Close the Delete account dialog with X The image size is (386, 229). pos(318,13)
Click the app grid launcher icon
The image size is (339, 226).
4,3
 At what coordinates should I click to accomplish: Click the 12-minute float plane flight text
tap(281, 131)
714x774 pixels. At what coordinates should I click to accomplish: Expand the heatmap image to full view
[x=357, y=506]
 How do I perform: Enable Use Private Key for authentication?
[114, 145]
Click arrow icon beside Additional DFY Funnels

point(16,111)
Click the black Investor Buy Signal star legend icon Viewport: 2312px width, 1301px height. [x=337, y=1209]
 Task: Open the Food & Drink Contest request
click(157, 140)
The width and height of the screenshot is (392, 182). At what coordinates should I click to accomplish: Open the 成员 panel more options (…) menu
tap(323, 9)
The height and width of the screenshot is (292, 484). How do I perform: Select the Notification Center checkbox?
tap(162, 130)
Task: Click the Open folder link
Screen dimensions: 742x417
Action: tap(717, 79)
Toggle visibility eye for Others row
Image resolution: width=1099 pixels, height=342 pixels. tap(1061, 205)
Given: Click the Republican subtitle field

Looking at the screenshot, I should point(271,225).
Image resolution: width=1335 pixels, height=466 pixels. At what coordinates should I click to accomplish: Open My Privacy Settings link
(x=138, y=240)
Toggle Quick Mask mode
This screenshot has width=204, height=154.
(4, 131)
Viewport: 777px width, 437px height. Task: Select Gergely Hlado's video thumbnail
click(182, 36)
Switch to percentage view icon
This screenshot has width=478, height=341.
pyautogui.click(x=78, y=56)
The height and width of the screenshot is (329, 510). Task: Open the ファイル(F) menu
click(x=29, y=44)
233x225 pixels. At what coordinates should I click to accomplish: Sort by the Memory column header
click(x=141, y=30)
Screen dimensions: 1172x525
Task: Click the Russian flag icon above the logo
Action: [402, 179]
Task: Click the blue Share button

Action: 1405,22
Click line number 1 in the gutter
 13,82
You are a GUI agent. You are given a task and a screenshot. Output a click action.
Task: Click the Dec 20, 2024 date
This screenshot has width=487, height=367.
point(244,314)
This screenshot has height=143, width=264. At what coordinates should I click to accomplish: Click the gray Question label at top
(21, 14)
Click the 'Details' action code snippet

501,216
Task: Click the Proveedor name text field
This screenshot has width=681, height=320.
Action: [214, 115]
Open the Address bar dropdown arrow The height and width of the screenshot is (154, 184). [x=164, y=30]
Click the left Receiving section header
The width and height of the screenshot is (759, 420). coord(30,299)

--------------------------------

# Task:
Can you convert the data above, from the line containing "Image resolution: width=1335" through the end of the data, both ends included, into a Markdown table with the columns Row and Data line? Number each row and leave out blank lines.

# Full answer:
| Row | Data line |
|---|---|
| 1 | Image resolution: width=1335 pixels, height=466 pixels. At what coordinates should I click to accomplish: Open My Privacy Settings link |
| 2 | (x=138, y=240) |
| 3 | Toggle Quick Mask mode |
| 4 | This screenshot has width=204, height=154. |
| 5 | (4, 131) |
| 6 | Viewport: 777px width, 437px height. Task: Select Gergely Hlado's video thumbnail |
| 7 | click(182, 36) |
| 8 | Switch to percentage view icon |
| 9 | This screenshot has width=478, height=341. |
| 10 | pyautogui.click(x=78, y=56) |
| 11 | The height and width of the screenshot is (329, 510). Task: Open the ファイル(F) menu |
| 12 | click(x=29, y=44) |
| 13 | 233x225 pixels. At what coordinates should I click to accomplish: Sort by the Memory column header |
| 14 | click(x=141, y=30) |
| 15 | Screen dimensions: 1172x525 |
| 16 | Task: Click the Russian flag icon above the logo |
| 17 | Action: [402, 179] |
| 18 | Task: Click the blue Share button |
| 19 | Action: 1405,22 |
| 20 | Click line number 1 in the gutter |
| 21 |  13,82 |
| 22 | You are a GUI agent. You are given a task and a screenshot. Output a click action. |
| 23 | Task: Click the Dec 20, 2024 date |
| 24 | This screenshot has width=487, height=367. |
| 25 | point(244,314) |
| 26 | This screenshot has height=143, width=264. At what coordinates should I click to accomplish: Click the gray Question label at top |
| 27 | (21, 14) |
| 28 | Click the 'Details' action code snippet |
| 29 | 501,216 |
| 30 | Task: Click the Proveedor name text field |
| 31 | This screenshot has width=681, height=320. |
| 32 | Action: [214, 115] |
| 33 | Open the Address bar dropdown arrow The height and width of the screenshot is (154, 184). [x=164, y=30] |
| 34 | Click the left Receiving section header |
| 35 | The width and height of the screenshot is (759, 420). coord(30,299) |